Data for loss/discharge of N from all sewage plants (municipal sewage, as well as smaller plants) was taken from Statistics Norway [73], which covers the years 2003–2020 (S5 Fig). The loss of N increased from ~16 Gg N in (2003) to ~20 Gg N (2020). Taken the entire population of Norway, the loss of N in sewage per capita increased from 3.51 kg N year-1 (9.61 g N day-1) in 2003 to 3.69 kg N (10.11 g N day-1) in 2020. After sewage treatment, the N dissolved in sewage is discharged into streams and coastal waters, however, a proportion of the N in sewage can be recovered as sewage sludge.
Sewage sludge
In the year 2018, the 111.7 Gg (111.7 kt) dry sewage sludge was recovered from sewage in Norway. Of this sewage sludge, 92.1 Gg was used to enrich soils, including pastures and agricultural areas. In the same year, 6.7 Gg of sewage sludge were used as filler for waste sites and 12 Gg have other uses. Only 1.1 Gg of sewage sludge was of a quality that required storage in a landfill. Assuming an N content of 2.5% for dry sewage [93], it is possible to calculate the approximate amount of N contained in sewage sluge. The total amount of N contained in sewage sludge is 2.8 Gg N with 2.3 Gg N being used to re-enrich soil and only 28 Mg N were considered of poor quality requiring special storage, in 2018. This indicates that the amount of N contained in sewage sludge is only 12% of the ~20 Gg of N that are lost/discharged into rivers and the ocean in 2018.
Waste
Much of waste that has high energetic value, such as plastics and paper, has little N content and is burned to generate electricity in Norway. The N content of this waste is therefore reflected as NOx emissions in the “energy generation” category (see NOx and Ammonia Emission Section). The N-containing waste stream that is not burned consists mostly of bio- waste and contained about 28.3 Gg N in the year 2018, here food waste is estimated to make up about half the amount of N, the other half stemming from the categories “wetorganic waste”, “park and garden waste” and “wood waste”. This waste is considered to be used to enrich agricultural soils.
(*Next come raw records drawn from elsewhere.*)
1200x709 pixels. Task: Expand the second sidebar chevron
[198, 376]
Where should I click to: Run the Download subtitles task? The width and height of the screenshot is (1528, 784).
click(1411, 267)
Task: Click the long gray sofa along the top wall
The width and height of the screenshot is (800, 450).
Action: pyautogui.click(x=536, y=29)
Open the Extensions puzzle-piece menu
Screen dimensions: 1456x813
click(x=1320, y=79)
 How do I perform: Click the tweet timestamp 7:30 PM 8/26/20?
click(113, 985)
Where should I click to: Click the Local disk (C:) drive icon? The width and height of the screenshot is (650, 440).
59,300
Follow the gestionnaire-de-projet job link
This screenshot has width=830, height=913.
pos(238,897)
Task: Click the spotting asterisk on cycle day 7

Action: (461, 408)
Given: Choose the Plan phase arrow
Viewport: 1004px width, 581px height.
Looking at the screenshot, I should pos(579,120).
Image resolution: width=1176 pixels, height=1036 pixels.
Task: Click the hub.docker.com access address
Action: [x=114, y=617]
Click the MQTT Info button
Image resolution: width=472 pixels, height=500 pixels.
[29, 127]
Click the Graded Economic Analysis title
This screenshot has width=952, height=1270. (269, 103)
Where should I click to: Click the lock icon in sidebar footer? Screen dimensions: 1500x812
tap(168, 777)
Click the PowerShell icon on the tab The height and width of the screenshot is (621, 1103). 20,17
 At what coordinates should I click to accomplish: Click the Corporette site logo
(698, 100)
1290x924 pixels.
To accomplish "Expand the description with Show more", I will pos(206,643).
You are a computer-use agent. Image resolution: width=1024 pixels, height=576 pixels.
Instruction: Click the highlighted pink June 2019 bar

Nitrogen oxide and ammonia emissions
Two classes of air-borne molecules constitute the main N-containing air pollutants and are therefore monitored extensively. Chemically oxidized N is bound to oxygen, forming nitrogen oxides (NOx), and chemically reduced nitrogen is bound to hydrogen, forming ammonia (NH3).
Molecules of NOx are produced when N-containing organic molecules are burned. Burning of fossil fuels, as well as burning of wood contributes the majority of NOx emissions into the atmosphere along with natural sources, such as forest fires and lightening.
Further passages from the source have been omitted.